SET EXERCISE 1.
Answer these questions about the excerpt on traveling in Cuban art:
(a) Who wrote the curatorial text?
(b) Under the present circumstances of the Cuban context, what does traveling frequently mean?
(c) What medium is Orilla y cielo gris painted in?

+++ DOCUMENT EXCERPT

The Permanent Journey

Curatorial text by Cristina Vives

Generally connected to the sole idea of migration, traveling has been a permanent topic in Cuban art and literature, and in the study of our identity. In its closest sense of physical displacement, or as action of embarking on a project, or even as metaphor of an escape from the present and construction of a future, traveling, under the present circumstances of the Cuban context, frequently means abandoning the island and not returning. Thus understood, the journey may appear as the circle of personal, economic, political or ideological conflicts. Always influenced by the ideology and politics, traveling has always been a frequent theme in the lives of hundreds of thousands of Cuban families scattered today in very diverse latitudes, and naturally, a topic of conflicts and radical rupture between generations of Cubans.

Tomás Sánchez: Orilla y cielo gris. 1995
Acrylic on linen; 60 x 90 cm. Private collection.

++++++
+++ SUPPLIED ENTRIES

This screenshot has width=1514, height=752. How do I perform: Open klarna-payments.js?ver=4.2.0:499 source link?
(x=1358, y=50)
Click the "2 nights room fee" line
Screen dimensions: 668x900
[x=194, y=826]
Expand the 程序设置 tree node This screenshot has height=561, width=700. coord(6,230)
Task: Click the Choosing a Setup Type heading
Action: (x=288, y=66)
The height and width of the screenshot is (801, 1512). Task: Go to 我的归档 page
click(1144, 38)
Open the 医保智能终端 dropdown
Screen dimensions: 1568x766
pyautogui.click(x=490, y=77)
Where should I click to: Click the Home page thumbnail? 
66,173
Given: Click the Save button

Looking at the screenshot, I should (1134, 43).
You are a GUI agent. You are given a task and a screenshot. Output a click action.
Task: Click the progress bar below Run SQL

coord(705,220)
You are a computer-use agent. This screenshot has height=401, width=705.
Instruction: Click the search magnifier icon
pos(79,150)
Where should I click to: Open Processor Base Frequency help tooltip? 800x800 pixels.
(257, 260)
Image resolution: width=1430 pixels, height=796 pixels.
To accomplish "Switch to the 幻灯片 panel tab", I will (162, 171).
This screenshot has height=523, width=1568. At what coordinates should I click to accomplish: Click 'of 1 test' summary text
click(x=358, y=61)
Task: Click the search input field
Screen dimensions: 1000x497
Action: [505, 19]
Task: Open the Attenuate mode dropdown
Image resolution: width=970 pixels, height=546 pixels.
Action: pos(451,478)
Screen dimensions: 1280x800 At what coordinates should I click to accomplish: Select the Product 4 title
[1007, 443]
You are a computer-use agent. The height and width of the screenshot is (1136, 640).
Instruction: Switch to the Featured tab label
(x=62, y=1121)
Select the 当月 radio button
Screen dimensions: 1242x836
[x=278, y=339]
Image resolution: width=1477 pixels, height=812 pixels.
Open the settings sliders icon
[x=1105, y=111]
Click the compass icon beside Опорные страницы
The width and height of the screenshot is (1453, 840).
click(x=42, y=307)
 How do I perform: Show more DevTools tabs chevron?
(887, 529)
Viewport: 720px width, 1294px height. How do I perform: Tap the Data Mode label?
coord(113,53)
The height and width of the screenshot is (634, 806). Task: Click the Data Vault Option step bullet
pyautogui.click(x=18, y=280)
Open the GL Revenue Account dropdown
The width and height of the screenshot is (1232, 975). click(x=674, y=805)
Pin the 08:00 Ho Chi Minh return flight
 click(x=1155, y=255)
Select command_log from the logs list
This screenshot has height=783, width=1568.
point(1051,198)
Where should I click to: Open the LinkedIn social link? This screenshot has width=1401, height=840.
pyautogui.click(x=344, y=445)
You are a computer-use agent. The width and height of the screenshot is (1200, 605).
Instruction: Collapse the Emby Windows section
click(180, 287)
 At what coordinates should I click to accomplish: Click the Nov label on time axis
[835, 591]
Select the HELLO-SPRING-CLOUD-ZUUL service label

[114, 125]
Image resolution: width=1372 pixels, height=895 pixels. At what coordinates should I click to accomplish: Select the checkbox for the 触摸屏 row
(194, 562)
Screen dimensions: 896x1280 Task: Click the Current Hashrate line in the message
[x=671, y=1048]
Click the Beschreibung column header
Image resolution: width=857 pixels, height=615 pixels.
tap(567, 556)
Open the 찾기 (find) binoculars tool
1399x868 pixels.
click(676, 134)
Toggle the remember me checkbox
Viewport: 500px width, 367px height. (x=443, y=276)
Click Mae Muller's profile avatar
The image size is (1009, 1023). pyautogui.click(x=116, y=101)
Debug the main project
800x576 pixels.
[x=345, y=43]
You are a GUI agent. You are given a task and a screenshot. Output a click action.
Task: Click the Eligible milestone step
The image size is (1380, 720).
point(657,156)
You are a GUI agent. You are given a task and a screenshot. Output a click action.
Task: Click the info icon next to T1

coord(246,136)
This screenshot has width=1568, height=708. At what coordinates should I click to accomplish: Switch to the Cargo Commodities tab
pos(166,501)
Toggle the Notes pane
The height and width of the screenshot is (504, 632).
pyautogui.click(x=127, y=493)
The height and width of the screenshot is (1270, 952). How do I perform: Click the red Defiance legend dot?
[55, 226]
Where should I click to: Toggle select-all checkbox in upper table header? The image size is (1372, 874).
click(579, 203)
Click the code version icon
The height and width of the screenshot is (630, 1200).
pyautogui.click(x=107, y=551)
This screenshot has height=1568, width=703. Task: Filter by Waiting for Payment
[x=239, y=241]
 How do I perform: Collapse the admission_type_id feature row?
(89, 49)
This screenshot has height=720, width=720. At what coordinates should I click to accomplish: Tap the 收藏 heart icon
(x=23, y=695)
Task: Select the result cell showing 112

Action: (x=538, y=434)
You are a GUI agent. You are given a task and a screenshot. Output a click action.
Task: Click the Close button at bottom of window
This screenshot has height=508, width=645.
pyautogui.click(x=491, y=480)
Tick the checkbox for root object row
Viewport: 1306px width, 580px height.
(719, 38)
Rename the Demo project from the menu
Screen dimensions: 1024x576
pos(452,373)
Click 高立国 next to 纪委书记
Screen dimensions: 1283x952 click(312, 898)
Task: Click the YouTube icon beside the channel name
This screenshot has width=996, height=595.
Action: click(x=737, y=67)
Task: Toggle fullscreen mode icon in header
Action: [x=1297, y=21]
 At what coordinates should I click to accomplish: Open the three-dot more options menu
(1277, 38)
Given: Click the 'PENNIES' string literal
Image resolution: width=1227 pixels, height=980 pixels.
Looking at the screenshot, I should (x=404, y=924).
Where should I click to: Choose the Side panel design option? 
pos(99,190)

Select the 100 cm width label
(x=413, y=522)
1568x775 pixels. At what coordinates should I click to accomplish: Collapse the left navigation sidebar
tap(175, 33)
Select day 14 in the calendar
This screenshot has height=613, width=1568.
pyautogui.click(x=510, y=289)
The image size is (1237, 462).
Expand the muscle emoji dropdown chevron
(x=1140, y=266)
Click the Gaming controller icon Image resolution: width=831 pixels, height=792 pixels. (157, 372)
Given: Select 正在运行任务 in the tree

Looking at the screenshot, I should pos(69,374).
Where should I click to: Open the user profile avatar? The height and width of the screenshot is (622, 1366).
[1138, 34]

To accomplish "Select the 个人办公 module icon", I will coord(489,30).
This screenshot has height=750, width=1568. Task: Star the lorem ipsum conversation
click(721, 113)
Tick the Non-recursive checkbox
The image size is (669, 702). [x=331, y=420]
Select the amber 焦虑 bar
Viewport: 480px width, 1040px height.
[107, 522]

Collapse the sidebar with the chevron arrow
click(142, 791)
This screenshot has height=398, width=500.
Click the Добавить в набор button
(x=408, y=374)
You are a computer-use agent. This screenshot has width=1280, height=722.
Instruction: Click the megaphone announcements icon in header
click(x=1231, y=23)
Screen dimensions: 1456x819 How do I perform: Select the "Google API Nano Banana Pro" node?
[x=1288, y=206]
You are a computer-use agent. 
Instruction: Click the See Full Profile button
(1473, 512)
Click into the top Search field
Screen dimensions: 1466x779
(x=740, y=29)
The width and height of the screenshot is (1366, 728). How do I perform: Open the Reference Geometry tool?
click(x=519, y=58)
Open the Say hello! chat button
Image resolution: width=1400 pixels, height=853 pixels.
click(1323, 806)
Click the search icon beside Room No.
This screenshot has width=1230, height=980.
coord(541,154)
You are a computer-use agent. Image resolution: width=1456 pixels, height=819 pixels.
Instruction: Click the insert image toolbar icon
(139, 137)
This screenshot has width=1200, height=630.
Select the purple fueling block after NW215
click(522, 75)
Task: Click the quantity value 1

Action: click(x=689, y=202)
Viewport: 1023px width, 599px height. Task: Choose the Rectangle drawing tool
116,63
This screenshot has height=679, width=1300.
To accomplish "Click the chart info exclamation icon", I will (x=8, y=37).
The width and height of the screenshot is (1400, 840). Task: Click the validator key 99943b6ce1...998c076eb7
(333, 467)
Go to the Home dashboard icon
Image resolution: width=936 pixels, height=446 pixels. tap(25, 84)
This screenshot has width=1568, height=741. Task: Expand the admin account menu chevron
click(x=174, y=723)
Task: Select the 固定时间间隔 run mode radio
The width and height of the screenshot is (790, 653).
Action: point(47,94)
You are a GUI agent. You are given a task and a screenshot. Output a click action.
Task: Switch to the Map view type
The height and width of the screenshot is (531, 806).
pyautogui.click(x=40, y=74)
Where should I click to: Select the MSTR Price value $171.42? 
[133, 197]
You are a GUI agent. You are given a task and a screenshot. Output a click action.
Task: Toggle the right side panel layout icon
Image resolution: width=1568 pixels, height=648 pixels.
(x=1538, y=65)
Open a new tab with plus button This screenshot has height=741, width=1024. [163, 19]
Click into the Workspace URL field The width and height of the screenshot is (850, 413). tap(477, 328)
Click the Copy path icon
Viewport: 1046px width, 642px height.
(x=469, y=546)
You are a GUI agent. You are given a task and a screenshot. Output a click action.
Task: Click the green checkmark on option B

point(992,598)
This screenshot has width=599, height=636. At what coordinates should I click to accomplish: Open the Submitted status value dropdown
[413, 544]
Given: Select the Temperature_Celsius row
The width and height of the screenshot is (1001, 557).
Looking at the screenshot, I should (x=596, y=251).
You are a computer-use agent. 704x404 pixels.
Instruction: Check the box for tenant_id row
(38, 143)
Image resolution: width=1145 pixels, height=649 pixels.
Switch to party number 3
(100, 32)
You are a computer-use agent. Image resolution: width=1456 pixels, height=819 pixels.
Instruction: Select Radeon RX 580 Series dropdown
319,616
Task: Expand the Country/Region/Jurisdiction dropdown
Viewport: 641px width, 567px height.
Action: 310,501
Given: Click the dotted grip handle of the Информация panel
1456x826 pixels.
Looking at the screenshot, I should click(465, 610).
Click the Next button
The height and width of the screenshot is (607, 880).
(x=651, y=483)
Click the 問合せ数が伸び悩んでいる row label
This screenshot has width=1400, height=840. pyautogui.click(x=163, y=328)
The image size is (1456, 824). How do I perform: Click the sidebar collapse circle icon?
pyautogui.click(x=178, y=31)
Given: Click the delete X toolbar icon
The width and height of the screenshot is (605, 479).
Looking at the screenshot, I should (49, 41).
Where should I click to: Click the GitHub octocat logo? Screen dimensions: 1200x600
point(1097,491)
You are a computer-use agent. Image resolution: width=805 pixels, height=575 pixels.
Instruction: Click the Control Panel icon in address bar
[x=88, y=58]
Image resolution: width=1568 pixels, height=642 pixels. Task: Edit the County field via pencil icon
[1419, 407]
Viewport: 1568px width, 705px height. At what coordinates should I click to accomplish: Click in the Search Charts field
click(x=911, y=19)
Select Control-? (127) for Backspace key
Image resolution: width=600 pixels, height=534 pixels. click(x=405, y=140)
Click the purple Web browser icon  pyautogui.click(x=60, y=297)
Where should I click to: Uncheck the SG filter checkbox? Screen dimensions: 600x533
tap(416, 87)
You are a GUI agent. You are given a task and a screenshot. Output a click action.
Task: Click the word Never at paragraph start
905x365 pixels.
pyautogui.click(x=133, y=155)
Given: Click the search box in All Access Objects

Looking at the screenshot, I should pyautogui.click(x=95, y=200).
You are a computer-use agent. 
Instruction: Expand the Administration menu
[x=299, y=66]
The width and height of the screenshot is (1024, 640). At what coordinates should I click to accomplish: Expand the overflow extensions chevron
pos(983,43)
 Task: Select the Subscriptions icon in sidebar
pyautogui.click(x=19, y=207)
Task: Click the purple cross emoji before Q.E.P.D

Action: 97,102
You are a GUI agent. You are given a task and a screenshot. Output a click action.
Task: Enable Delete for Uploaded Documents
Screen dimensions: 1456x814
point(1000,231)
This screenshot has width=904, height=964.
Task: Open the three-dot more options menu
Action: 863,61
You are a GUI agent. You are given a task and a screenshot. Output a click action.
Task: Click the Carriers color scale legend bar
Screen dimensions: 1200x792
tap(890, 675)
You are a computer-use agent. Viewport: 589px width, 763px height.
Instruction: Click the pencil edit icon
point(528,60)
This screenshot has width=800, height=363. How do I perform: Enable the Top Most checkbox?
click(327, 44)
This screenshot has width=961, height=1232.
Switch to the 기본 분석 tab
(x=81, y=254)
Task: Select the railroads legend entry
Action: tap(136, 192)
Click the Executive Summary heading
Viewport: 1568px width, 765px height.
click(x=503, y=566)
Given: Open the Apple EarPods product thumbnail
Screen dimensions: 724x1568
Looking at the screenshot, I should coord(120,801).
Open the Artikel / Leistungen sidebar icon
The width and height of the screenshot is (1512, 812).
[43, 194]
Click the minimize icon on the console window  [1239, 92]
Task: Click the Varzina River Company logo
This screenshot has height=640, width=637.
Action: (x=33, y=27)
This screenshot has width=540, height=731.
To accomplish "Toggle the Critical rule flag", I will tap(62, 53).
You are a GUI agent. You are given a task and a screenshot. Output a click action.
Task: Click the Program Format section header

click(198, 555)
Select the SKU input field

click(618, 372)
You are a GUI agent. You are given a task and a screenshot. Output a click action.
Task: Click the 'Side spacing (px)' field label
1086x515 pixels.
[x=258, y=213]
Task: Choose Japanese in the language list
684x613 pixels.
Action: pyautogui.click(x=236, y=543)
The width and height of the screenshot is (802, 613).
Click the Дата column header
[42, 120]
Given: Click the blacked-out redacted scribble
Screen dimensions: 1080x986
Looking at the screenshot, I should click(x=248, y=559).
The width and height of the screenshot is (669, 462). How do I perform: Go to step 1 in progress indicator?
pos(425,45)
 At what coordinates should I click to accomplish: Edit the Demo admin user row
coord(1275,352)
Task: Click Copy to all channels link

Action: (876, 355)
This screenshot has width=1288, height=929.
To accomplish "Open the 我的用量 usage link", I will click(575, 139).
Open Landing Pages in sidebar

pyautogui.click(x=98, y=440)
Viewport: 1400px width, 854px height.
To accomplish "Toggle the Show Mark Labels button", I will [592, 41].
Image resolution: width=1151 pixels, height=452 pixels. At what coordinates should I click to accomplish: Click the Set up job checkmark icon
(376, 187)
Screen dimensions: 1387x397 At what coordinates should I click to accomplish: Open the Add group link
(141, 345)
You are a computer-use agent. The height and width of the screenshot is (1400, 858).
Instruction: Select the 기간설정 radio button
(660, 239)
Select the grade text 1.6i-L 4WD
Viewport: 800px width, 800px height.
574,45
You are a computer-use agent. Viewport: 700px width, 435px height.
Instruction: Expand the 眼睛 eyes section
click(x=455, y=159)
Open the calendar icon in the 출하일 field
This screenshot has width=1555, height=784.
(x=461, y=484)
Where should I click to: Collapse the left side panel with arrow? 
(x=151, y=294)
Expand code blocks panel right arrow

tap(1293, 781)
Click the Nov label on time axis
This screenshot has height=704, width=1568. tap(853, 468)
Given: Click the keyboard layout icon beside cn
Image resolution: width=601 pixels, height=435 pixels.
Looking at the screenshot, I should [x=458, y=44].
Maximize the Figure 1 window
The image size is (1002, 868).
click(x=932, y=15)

++++++

SET EXERCISE 2.
Print the part of the listing that opens with the line containing "Where should I click to: Toggle" and closes with the line containing "pyautogui.click(x=107, y=551)".

CORRECT RESPONSE 1.
(a) Cristina Vives
(b) Abandoning the island and not returning
(c) Acrylic on linen

CORRECT RESPONSE 2.
Where should I click to: Toggle select-all checkbox in upper table header? The image size is (1372, 874).
click(579, 203)
Click the code version icon
The height and width of the screenshot is (630, 1200).
pyautogui.click(x=107, y=551)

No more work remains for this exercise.